In terms of living peacefully with each other, in terms of helping out kids live peacefully with others, it won't help to see people's feelings as reactions to subjective judgements.

Whether I'm right that something was rude or not, isn't the issue! The issue is avoiding doing what is likely to cause others distress.

> If I take a cupcake and fling it at the birthday boy, he may think it is
> funny as hell and laugh his way into the pool to wash off, whereas his mom
> may think this was rude and inappropriate. Who makes the ultimate call as
> to whether the boy who flinged the cupcake goes home or stays? The kid who
> is laughing with his face covered in cupcake or the angry mom?

Made up situations aren't good for clear discussions. Real people have reasons for what they do and what they feel.
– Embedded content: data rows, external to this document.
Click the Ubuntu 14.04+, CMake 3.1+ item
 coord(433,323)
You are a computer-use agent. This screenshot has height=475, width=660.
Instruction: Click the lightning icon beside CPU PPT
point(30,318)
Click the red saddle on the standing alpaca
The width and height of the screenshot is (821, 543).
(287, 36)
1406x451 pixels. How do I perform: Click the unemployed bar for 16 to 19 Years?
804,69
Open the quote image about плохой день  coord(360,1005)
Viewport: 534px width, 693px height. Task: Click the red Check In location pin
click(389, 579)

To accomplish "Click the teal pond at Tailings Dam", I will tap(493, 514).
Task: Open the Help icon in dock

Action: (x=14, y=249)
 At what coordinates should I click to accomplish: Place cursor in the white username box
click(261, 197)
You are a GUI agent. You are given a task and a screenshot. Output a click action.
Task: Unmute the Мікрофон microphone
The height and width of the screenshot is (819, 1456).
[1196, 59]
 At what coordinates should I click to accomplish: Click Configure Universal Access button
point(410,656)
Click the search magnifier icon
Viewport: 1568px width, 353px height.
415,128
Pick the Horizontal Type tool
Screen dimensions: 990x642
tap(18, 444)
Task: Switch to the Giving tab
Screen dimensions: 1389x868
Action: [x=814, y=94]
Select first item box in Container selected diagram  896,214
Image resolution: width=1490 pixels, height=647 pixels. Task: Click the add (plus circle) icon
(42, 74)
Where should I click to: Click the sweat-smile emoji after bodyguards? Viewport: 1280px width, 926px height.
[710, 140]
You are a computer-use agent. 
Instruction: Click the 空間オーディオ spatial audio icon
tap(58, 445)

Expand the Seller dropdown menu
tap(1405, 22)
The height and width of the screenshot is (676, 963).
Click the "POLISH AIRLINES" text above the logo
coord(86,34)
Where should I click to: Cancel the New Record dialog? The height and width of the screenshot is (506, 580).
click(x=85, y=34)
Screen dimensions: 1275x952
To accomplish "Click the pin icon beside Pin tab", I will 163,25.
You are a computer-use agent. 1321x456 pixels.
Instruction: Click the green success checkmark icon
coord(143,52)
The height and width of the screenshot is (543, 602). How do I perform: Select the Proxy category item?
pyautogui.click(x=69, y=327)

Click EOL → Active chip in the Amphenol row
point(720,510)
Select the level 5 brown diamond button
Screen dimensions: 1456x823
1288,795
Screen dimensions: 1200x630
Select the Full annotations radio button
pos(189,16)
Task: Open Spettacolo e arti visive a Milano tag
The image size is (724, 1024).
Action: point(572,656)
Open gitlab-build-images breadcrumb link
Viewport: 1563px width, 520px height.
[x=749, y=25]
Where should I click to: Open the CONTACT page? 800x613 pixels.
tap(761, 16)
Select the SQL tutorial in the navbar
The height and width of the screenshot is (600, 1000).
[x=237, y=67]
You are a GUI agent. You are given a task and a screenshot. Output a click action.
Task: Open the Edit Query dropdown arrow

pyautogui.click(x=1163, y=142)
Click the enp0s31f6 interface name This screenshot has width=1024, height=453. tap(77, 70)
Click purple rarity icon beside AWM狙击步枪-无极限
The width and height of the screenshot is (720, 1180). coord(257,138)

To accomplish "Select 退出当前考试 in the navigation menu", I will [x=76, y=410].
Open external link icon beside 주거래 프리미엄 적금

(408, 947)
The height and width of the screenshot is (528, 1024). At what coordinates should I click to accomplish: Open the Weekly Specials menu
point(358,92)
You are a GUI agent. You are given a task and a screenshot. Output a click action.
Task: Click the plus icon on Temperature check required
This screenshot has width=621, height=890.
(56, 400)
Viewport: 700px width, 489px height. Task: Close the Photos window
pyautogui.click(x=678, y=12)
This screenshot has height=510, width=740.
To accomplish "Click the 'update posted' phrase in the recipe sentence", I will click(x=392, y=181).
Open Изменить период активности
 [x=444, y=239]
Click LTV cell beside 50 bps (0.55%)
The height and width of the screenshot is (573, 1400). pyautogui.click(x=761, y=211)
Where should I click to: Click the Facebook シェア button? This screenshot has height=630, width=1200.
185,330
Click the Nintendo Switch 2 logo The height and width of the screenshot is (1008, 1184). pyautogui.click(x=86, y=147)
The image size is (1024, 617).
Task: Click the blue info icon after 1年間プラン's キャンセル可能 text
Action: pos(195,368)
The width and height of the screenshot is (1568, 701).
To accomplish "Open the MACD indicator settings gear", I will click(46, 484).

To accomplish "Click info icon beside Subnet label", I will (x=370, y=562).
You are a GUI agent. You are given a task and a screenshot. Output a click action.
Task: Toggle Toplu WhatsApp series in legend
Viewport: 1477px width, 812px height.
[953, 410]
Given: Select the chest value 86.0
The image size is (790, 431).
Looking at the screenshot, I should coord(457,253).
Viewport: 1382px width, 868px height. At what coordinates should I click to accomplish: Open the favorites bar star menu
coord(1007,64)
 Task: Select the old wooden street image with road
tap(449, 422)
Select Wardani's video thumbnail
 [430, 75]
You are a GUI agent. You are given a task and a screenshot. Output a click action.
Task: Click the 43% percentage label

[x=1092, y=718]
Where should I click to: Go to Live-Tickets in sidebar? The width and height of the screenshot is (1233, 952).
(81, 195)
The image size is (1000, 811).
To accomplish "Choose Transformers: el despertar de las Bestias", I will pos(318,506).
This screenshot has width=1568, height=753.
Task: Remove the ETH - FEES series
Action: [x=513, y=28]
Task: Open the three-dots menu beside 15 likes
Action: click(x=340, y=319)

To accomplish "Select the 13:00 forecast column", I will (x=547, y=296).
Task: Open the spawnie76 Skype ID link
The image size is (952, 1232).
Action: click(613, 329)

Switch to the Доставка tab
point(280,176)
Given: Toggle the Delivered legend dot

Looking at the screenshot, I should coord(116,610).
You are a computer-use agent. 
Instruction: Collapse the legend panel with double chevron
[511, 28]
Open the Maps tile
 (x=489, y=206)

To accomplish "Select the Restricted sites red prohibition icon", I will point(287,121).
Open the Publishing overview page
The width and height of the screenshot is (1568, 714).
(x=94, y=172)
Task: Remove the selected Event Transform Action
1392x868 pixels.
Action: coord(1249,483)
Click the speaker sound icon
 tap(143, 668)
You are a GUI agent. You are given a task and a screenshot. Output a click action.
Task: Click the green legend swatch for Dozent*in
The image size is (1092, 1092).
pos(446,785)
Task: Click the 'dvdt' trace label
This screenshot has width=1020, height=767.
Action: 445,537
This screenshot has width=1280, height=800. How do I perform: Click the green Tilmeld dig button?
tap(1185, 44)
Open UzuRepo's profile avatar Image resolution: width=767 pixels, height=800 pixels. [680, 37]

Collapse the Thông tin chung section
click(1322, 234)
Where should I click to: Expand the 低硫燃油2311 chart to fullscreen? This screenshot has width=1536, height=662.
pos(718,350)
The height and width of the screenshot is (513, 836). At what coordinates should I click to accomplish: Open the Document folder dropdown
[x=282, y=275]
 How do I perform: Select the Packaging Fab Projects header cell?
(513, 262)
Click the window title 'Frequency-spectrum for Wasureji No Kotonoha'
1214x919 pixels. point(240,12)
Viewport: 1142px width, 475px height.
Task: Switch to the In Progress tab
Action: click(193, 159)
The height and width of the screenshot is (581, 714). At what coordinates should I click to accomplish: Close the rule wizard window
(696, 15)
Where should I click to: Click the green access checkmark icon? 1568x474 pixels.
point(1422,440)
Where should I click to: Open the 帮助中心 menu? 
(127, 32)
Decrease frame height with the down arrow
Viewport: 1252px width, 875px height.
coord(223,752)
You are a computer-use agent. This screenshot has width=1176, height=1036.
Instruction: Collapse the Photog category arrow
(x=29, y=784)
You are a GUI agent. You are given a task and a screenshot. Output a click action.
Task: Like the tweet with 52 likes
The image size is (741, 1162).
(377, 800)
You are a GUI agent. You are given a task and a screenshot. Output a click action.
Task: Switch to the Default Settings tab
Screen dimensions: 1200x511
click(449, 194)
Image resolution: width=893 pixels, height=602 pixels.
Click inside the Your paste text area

Pretend people can be twisted into whatever point someone wants to make.

If a hostess feels someone is upsetting her guests, she is right in asking them to leave.

Feelings are what count in getting along with others, not the rightness or wrongness of their judging or their judgement. That's the world unschooling kids will be released into.


>> So a judgment of rudeness or hurtfulness means the other person is
>> feeling insecure or inadequate?<<
>
> A dog bite received ....


No. If my guests are upset that your child is flinging cupcakes causing other kids to fling cupcakes and you're not stopping your son, that means I'm insecure or inadequate?

Is it the label of rudeness that you're trying to avoid? Are you saying look at the feelings, not at the judgement of what caused those feelings? Is that where the hang up is?

It's a lot of words and twisty thoughts to prevent a common word from stirring baggage. Much simpler to work at letting go of the emotional baggage that gets stirred up by the thought of being judged. Not simple! But more straightforward.

If it works for you, if your kids are happy, keep doing it. But for an unschooling list, straightforward ideas are better than tacking on an additional philosophy.


> When we judge, we look outside of ourselves to what should or shouldn‚t be
> happening, we are interpreting what happened now in light of what happened
> back then.


If it helps you treat your children better, if it helps you treat others better to think of it that way, then keep doing it.

But if it's causing you to think it means you shouldn't help your son use better judgment about cupcakes then your quest to avoid judging and it's emotional (for you) baggage isn't helping you live peacefully with the rest of the world that *is* judging and reacting with real feelings based on those judgements.